[Source records]
====

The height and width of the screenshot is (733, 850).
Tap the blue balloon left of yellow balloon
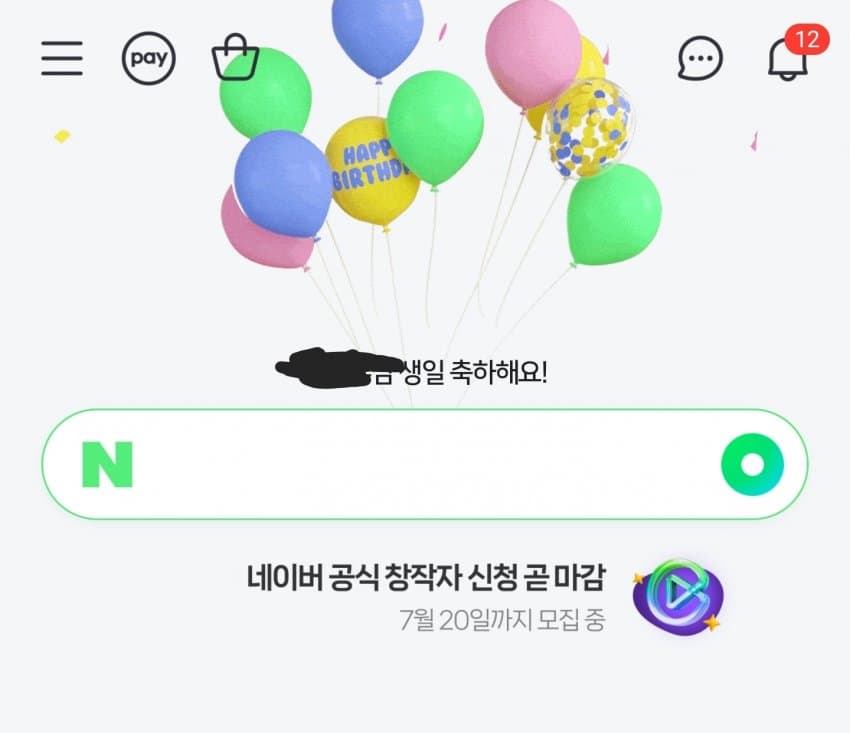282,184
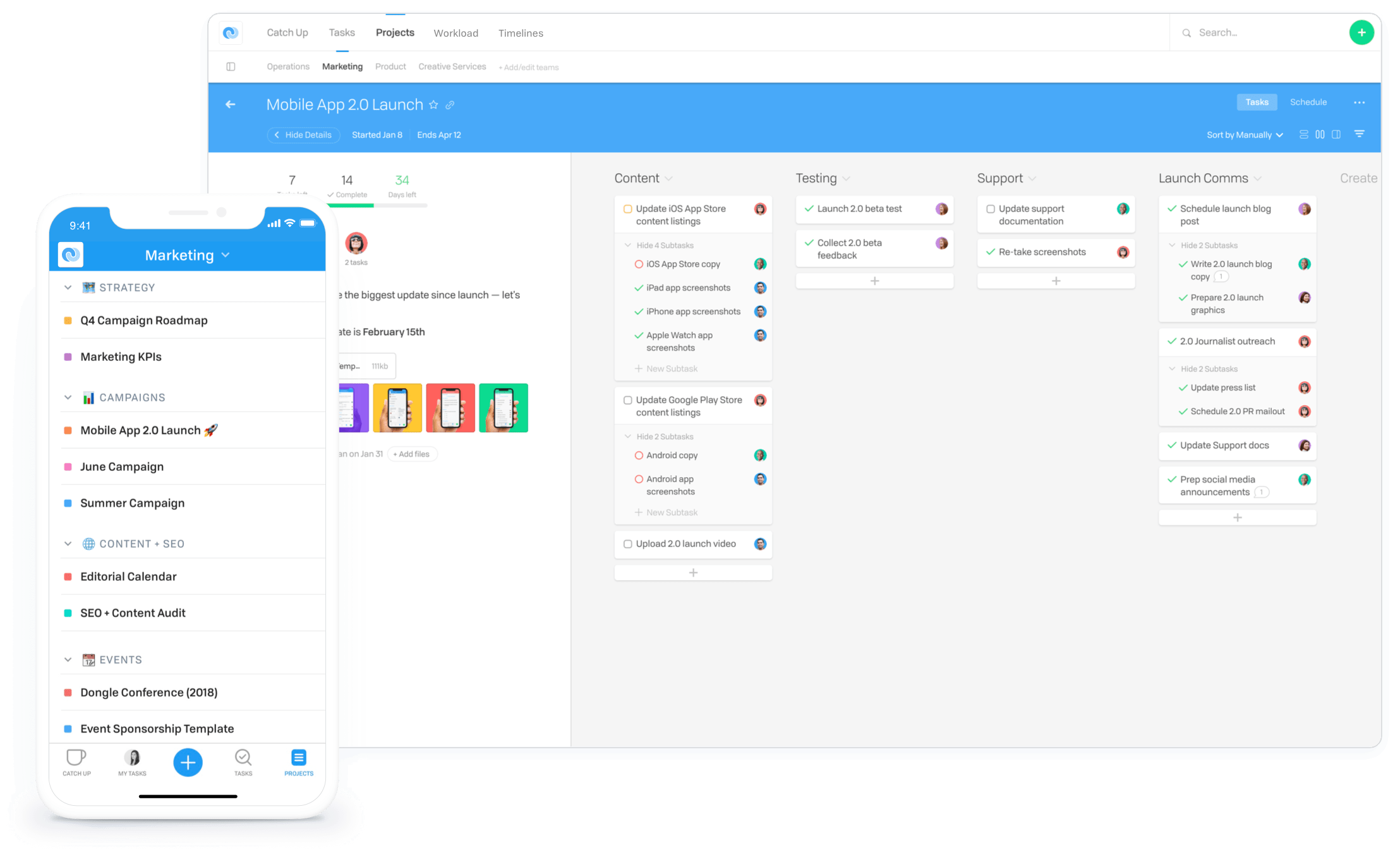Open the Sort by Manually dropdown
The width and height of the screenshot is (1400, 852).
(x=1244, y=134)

====

Exercise directions. For each record above, write it out exactly and omit any picture.

Solution below.
The height and width of the screenshot is (733, 850).
Tap the blue balloon left of yellow balloon
282,184
Open the Sort by Manually dropdown
The width and height of the screenshot is (1400, 852).
(x=1244, y=134)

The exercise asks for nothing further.